I had already heard the story from a third party, but on the way to a U.S. shipyard in 1991 I wanted to hear it first hand. What could I say that would prompt the head of the yard’s design organization to describe how he suddenly came to accept the modern managerial thinking for shipyard operations that I advocated?
The design boss was typical of virtually all traditional managers in positions of power. They had worked for years in the shadows of their predecessors and when they reached the pinnacles of their careers with traditional boundaries of responsibilities, along comes another so-called expert. This one advocates a change to a different corporate culture, one that is said to have its origins in America and to have been proven in Japan. One that features decentralization of authority!

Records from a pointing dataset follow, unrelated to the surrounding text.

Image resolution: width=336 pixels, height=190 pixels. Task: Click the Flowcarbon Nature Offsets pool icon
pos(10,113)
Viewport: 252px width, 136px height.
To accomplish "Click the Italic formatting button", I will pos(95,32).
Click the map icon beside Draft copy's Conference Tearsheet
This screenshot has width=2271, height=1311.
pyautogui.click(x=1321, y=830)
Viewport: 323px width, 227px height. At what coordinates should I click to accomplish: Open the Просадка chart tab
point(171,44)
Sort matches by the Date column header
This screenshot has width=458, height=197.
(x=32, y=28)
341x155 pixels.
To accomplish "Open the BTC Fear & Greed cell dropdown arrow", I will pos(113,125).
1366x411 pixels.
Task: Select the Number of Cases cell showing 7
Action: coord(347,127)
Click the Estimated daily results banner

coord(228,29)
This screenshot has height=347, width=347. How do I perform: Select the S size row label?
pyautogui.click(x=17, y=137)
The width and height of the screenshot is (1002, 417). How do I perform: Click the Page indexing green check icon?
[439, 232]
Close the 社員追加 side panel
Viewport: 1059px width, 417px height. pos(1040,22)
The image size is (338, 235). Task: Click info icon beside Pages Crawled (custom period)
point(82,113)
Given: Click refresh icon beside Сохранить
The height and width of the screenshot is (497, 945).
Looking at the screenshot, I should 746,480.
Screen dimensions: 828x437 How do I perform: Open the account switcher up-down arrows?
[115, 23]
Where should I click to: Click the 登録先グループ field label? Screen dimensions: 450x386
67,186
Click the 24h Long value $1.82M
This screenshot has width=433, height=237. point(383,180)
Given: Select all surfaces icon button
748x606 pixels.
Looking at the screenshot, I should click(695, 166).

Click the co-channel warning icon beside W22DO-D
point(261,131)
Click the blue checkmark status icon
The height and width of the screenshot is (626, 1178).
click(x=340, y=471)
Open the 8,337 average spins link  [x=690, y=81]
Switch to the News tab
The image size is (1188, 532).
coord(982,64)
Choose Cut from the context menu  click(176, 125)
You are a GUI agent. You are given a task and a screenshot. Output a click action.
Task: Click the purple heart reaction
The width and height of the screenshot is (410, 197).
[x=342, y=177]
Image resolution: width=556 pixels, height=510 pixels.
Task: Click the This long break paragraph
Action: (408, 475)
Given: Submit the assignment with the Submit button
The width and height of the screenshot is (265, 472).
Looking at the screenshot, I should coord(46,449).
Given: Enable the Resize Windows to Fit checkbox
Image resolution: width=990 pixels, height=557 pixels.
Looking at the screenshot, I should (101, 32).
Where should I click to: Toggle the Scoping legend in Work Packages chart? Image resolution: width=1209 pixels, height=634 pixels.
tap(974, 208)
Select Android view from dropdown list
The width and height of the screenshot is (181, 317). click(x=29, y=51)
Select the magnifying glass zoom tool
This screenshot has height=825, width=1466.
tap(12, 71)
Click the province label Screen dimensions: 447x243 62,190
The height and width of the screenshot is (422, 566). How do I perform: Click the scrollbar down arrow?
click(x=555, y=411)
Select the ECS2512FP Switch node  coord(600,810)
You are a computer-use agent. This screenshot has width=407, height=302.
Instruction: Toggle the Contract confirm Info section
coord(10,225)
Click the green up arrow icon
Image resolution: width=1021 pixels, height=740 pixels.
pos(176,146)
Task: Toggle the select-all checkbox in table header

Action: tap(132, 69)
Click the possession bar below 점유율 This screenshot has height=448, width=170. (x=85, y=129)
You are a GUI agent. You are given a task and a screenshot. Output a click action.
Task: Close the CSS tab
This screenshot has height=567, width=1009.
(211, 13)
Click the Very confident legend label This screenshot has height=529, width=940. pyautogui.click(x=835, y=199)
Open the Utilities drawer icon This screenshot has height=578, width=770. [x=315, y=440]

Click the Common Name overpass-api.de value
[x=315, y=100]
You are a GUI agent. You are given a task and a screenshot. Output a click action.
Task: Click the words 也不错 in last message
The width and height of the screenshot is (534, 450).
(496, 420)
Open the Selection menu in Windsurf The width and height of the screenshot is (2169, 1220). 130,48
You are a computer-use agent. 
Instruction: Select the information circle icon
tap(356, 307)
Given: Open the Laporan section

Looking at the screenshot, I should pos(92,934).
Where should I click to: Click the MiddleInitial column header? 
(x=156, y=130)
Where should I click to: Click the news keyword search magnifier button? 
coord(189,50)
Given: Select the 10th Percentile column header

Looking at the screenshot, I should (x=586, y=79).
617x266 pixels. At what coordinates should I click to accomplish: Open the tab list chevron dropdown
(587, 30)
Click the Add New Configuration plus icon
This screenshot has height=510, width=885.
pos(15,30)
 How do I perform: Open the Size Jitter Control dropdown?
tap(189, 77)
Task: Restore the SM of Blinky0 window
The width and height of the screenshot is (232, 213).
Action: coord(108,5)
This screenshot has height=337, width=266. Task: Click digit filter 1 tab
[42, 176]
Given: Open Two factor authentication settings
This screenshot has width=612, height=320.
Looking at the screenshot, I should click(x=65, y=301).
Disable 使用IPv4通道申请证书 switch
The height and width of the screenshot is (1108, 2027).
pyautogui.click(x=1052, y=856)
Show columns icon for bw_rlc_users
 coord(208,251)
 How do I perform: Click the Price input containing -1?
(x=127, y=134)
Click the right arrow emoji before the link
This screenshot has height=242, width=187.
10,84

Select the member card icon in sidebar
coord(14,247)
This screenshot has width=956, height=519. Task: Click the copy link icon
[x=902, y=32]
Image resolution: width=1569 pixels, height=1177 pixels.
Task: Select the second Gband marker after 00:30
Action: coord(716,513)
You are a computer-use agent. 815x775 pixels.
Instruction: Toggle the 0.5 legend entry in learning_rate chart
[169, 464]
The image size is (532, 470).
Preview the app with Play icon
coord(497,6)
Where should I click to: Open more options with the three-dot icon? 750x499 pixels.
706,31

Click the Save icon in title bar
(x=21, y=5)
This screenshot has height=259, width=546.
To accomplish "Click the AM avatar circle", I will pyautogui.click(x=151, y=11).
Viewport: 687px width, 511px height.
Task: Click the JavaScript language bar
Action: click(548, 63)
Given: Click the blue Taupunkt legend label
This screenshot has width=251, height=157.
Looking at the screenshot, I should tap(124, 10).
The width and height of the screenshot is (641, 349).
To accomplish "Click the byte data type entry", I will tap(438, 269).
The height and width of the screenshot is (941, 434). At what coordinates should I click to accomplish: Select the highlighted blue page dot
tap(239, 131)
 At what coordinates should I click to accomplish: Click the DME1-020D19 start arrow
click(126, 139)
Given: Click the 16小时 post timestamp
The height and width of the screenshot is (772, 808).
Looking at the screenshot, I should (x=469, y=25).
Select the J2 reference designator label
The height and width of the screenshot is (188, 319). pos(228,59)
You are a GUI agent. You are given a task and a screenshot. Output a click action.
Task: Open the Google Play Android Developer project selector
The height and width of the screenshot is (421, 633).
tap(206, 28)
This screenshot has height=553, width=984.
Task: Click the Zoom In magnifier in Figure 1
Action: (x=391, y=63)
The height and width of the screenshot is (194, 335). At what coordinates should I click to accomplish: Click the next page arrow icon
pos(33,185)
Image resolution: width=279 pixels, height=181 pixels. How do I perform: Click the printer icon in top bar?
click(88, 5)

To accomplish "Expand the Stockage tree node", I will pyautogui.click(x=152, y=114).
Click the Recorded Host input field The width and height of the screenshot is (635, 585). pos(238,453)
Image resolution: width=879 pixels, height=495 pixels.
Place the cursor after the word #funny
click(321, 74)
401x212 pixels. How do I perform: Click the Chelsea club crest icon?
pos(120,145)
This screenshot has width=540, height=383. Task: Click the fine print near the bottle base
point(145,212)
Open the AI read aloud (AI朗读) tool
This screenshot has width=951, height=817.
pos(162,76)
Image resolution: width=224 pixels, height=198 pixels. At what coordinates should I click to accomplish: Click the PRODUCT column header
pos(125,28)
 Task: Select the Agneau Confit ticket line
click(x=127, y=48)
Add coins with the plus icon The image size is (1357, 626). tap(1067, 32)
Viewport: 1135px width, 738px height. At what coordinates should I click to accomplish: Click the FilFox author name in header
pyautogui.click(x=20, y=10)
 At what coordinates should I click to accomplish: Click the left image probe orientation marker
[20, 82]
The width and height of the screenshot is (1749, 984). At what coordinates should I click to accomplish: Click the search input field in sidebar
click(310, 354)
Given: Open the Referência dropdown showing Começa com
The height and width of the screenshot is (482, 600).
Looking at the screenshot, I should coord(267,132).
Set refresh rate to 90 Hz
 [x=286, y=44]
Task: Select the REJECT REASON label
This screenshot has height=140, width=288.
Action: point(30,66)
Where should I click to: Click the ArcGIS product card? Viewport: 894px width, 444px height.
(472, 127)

The design manager hadn’t been cooperative. But there was a force in motion that I had been unaware of, that caused him to change his mind.
I breezed into his office presumably just to say, “Hello.”
The design boss was unaware that someone had informed me about why he had become a convert. I didn’t have to prompt him. He broke into a big smile at the sight of me and, to the extent that a borderline curmudgeon could be bubbly, exclaimed, “Let me tell you what happened to me. My daughter, who is studying economics in college and who is taking a required management course, read in the newspaper that my yard retained consultants from Ishikawajima-Harima Heavy Industries (IHI) of Japan, the world’s foremost manager of shipyards.”
As the design boss continued, the tale unfolded. The reporter was astute and had command of the proper terminology and all the right buzz words, for example: abandonment of traditional functional organizations and substitution of product organizations, the direct relationship of accuracy and productivity, and the use of statistical control techniques. So at dinner one evening, the young Miss said, “Dad, please bring me everything you can of what IHI is introducing. It is exactly what I am now studying and it is exciting.”
Her father, who had refused to accept any of my pertinent literature, had to go hat in hand so to speak, and ask for copies. The design boss talked on, “It’s fantastic. Before, each evening when the three of us had dinner, my wife and daughter had some girl-talk conversation and there didn’t seem to be any topic of mutual interest for my daughter and me. Now every evening there is spirited conversation between us, with my wife chipping in, about IHI’s approach and progress being made in the shipyard.”
Considering the slowness with which the modern logic is being adopted by both public and private U.S. shipyards, the combined initiatives by the Maritime Administration and the Naval Sea Systems Command have yet to equal the persuasive powers of the extraordinary Miss.